Computer Programming

ETL MySQL data to AWS Redshift

We’ll use Rails framework and a Java service for this task. Ruby on Rails, or Rails, is a server-side web application framework written in Ruby under the MIT License.

Mysql

Now before I explain how to automate the DDL (Data Definition Language) statements, let me explain the data flow.

Data pipeline is like this:

MySQL -> Kafka -> AWS S3 -> AWS Redshift.

So let’s break it in steps:

  • MySQL -> Kafka

We’ll use a Java service to read MySQL binary logs and push data into Kafka. This open source Java library, developed by Stanley Shyiko come in handy.

Why we use Kafka?

One of the many uses of Kafka is stream processing. Kafka acts as a buffer between RDS and our OLAP (Online Analytical Processing System) i.e. Redshift.

Why we use AWS S3?

AWS S3 is a storage service offered by Amazon. It stands for simple storage service and provides cloud storage for various types of web development applications. S3 is easily scalable and as per AWS S3, guarantees 99.9% of monthly uptime. As a result it serves best as a backup and recovery service.

  • Kafka -> AWS S3

There are many Kafka clients for Ruby. But in this example we’ll be using ruby-kafka client. For this you have to install ruby-kafka gem, using the following command:

gem install ruby-kafka 

Now, to consume messages from Kafka topic, we’ll do

require "kafka" 
 
kafka = Kafka.new( [server-ip], 
sasl_scram_username: 'username', 
sasl_scram_password: 'password') 
 
consumer = kafka.consumer(group_id: "my_group") 
consumer.subscribe("my_topic") 
 
consumer.each_message do |message|  
	puts "#{message.topic}, #{message.partition}, #{message.offset},       #{message.key}, #{message.value}" 
end 

We’ll use text/CSV format to save data into S3. And each table will have their own S3 folder with subdirectories in chronological order. To copy data to S3 we’ll use ‘aws-sdk-s3’ gem.

require 'aws-sdk-s3' 
 
source_bucket_name = '*** Provide bucket name ***' 
target_bucket_name = '*** Provide bucket name ***' 
source_key = '*** Provide source key ***' 
target_key = '*** Provide target key ***' 
 
begin   
	s3 = Aws::S3::Client.new(region: 'us-west-2')  
	s3.copy_object(bucket: target_bucket_name,  
	copy_source:source_bucket_name + '/' + source_key,  
	key: target_key) 
rescue StandardError => ex   
	puts 'Caught exception copying object ' + source_key + ' from bucket ' + source_bucket_name + ' to bucket ' + target_bucket_name + ' as ' + target_key + ':'   
	puts ex.message' 
end 
 
puts 'Copied ' +  source_key + ' from bucket ' + source_bucket_name + ' to bucket ' + target_bucket_name + ' as ' + target_key 

Also read: What is sharding? Why is it important for database?

S3 -> Redshift

For final step all you need is AWS Redshift copy command to copy data from S3 to Redshift.

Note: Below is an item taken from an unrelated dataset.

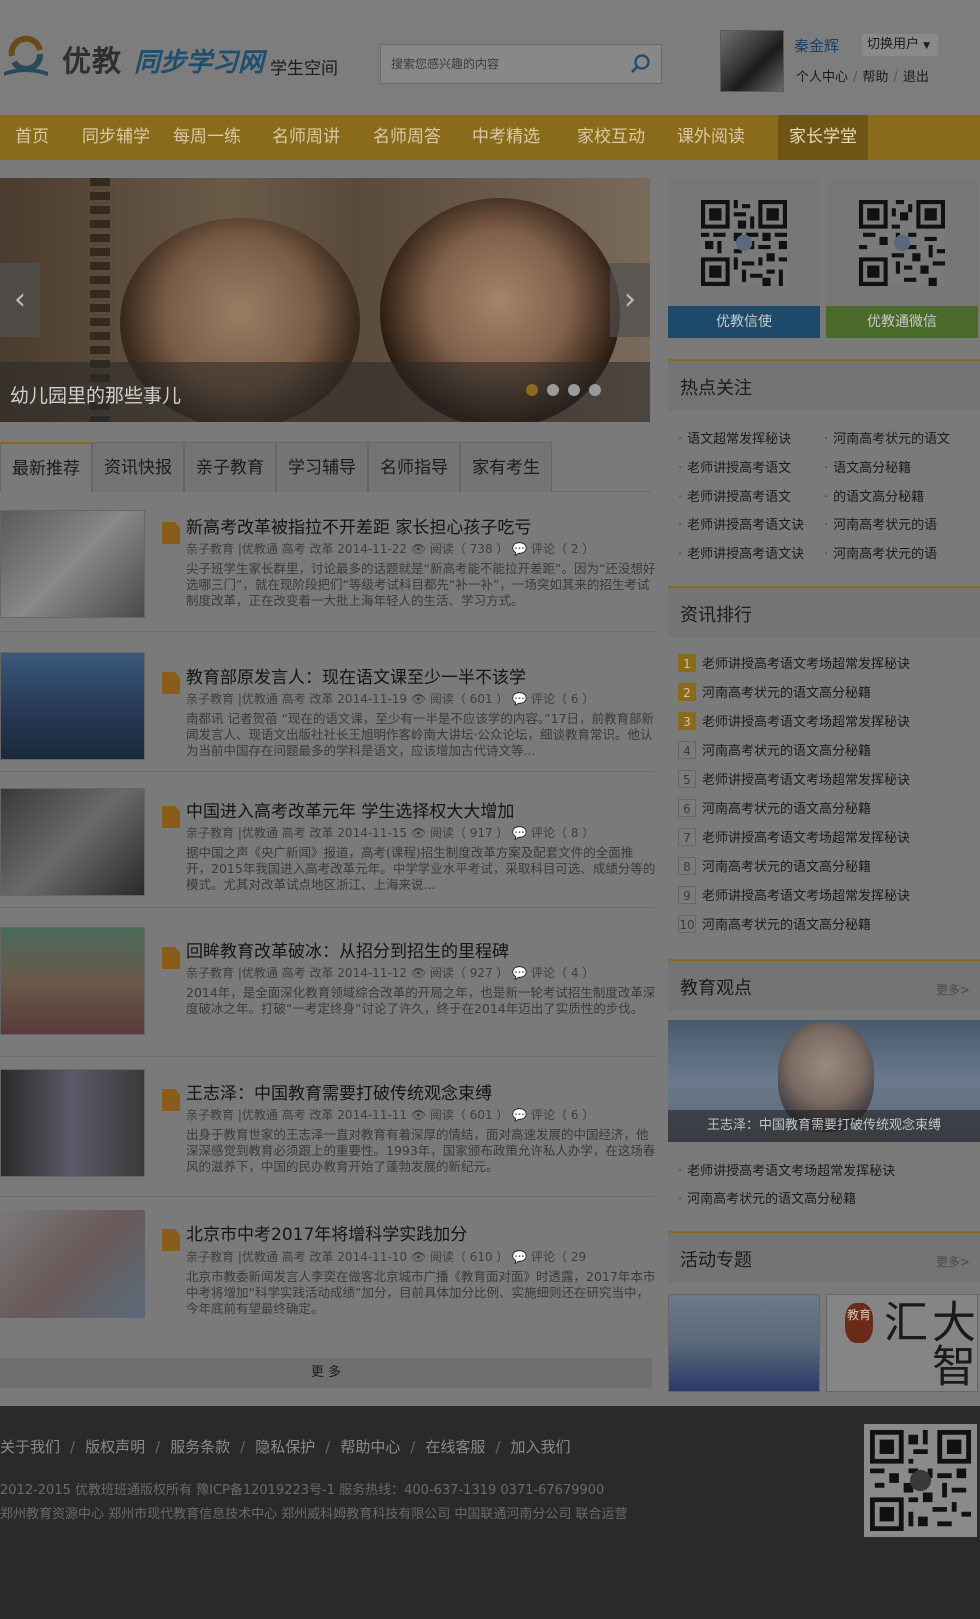  I want to click on banner-caption-bar: 幼儿园里的那些事儿, so click(325, 392).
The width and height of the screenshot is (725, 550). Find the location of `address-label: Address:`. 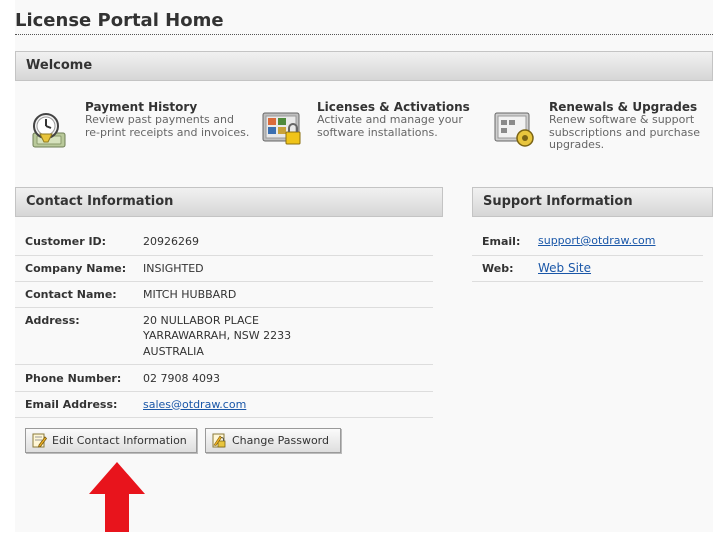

How to manipulate schema and manage DDL statements?

We’ll read MySQL binary logs using the aforementioned Java library and push each ALTER statement with an ALTER flag (so that we can identify it while consuming Kafka logs) into Kafka.

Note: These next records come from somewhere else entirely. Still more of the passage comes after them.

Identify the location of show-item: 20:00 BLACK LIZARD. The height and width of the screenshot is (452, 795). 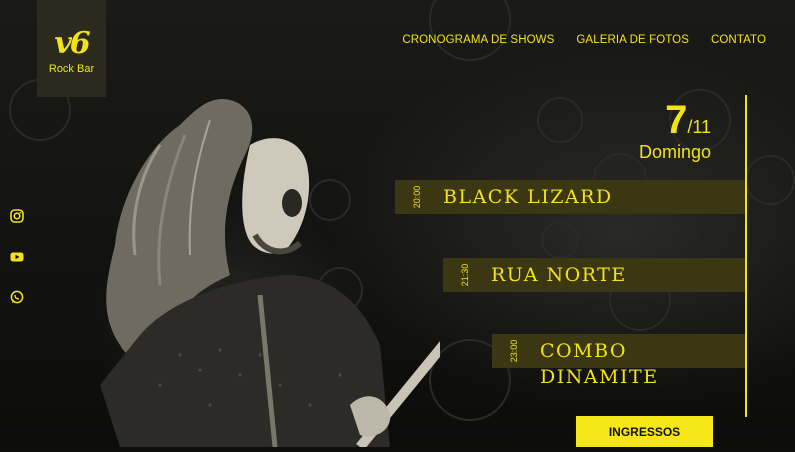
(570, 197).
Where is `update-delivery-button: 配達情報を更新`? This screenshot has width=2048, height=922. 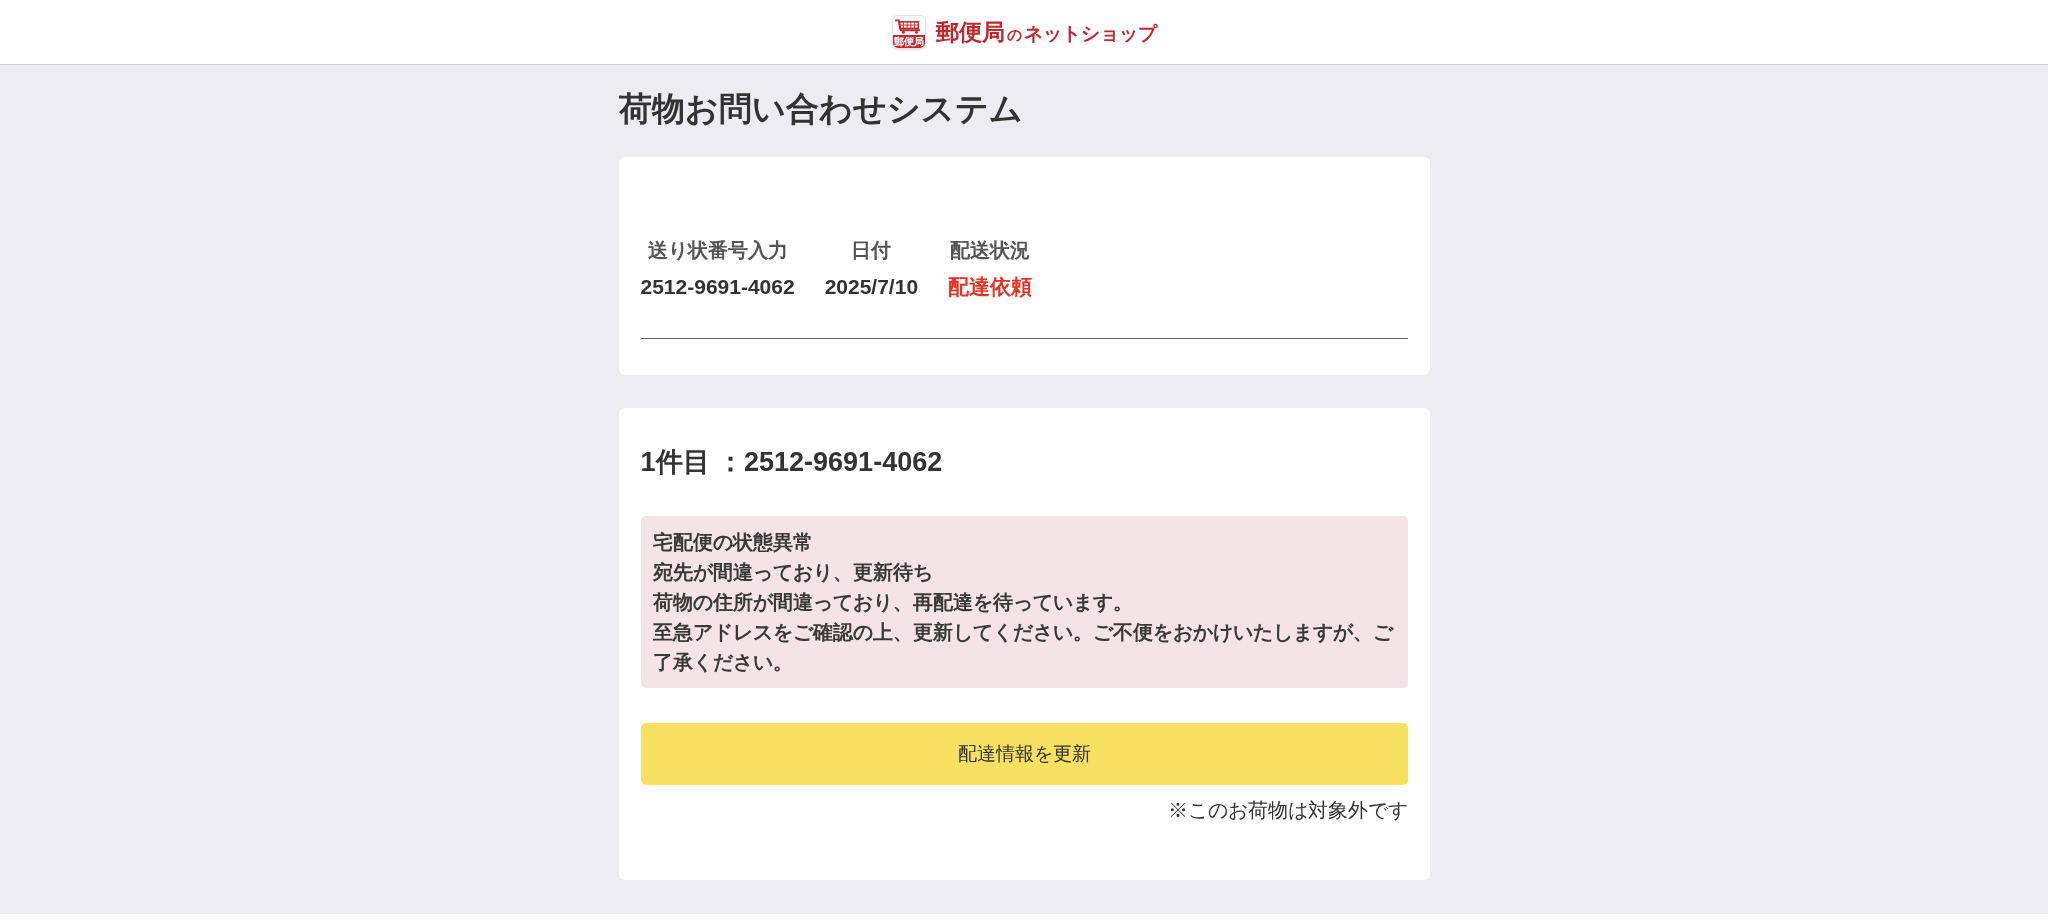
update-delivery-button: 配達情報を更新 is located at coordinates (1024, 754).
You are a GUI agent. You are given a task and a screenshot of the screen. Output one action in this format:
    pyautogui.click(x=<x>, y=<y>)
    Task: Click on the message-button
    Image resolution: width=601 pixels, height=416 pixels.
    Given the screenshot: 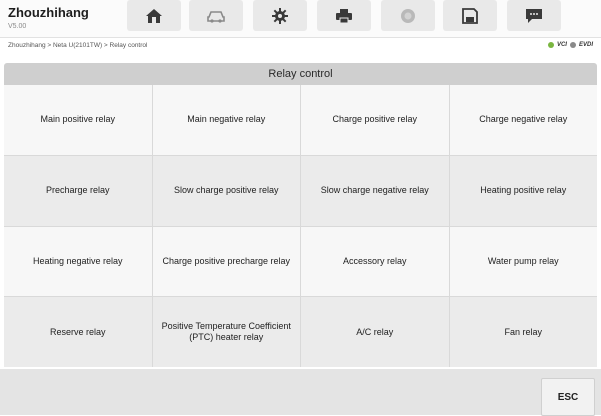 What is the action you would take?
    pyautogui.click(x=534, y=16)
    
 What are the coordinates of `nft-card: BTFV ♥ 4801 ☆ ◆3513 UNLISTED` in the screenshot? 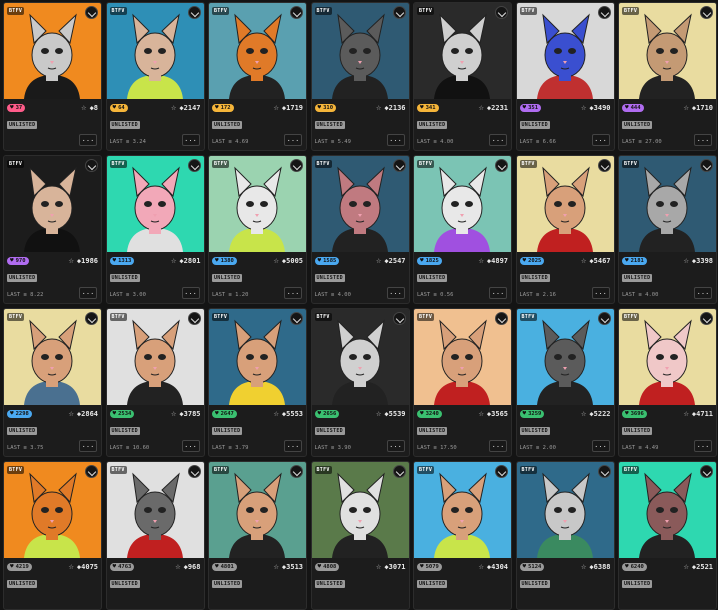 It's located at (258, 536).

Now for consuming logs and for copying them into Redshift you need to maintain your table configurations to specify the column order to be used in copy command.

We’ll move the configurations (table schema) to meta database as JSON files.

Process

So with each DDL statement, you encounter while consuming Kafka logs, your configuration needs to be updated. Now you can get the table schema from MySQL table “information_schema.columns”. You can dump this schema on server (where your Ruby code is running) into a text file. Now you have to parse this schema (a bit of String manipulation) and develop your table configuration(column order) to be later used for copying s3 file data into redshift (same column order is used to push data into s3).

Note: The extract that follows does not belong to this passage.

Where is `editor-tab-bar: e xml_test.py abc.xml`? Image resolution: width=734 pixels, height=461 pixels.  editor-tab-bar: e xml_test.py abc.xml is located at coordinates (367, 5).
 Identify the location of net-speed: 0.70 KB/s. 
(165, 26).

So for example, if Kafka logs are like:

ADD 1, Name1, 100, Delhi

ADD 2, Name2, 200, Bangalore

ADD 3, Name3, 300, Mumbai

ALTER ALTER TABLE data ADD COLUMN newcolumn varchar(100)

ADD 4, Name4, 400 Delhi, India gate

Now consumer while reading(consuming) kafka logs, for first three lines it will just write the columnar data(of table) to s3. But when it encounters fourth line i.e. ALTER statement, it will update and reload the table configuration and now will read(consume) data according to new configuration. A similar ALTER flag will also be written to s3 file, so that while copying data(iteratively) from s3 to Redshift latest(respective) configuration can be loaded.

However to facilitate backfilling of data you can maintain versions of configuration (MySQL schema) and add the version number to your S3 files.

So that for each folder(table) you select the respected version.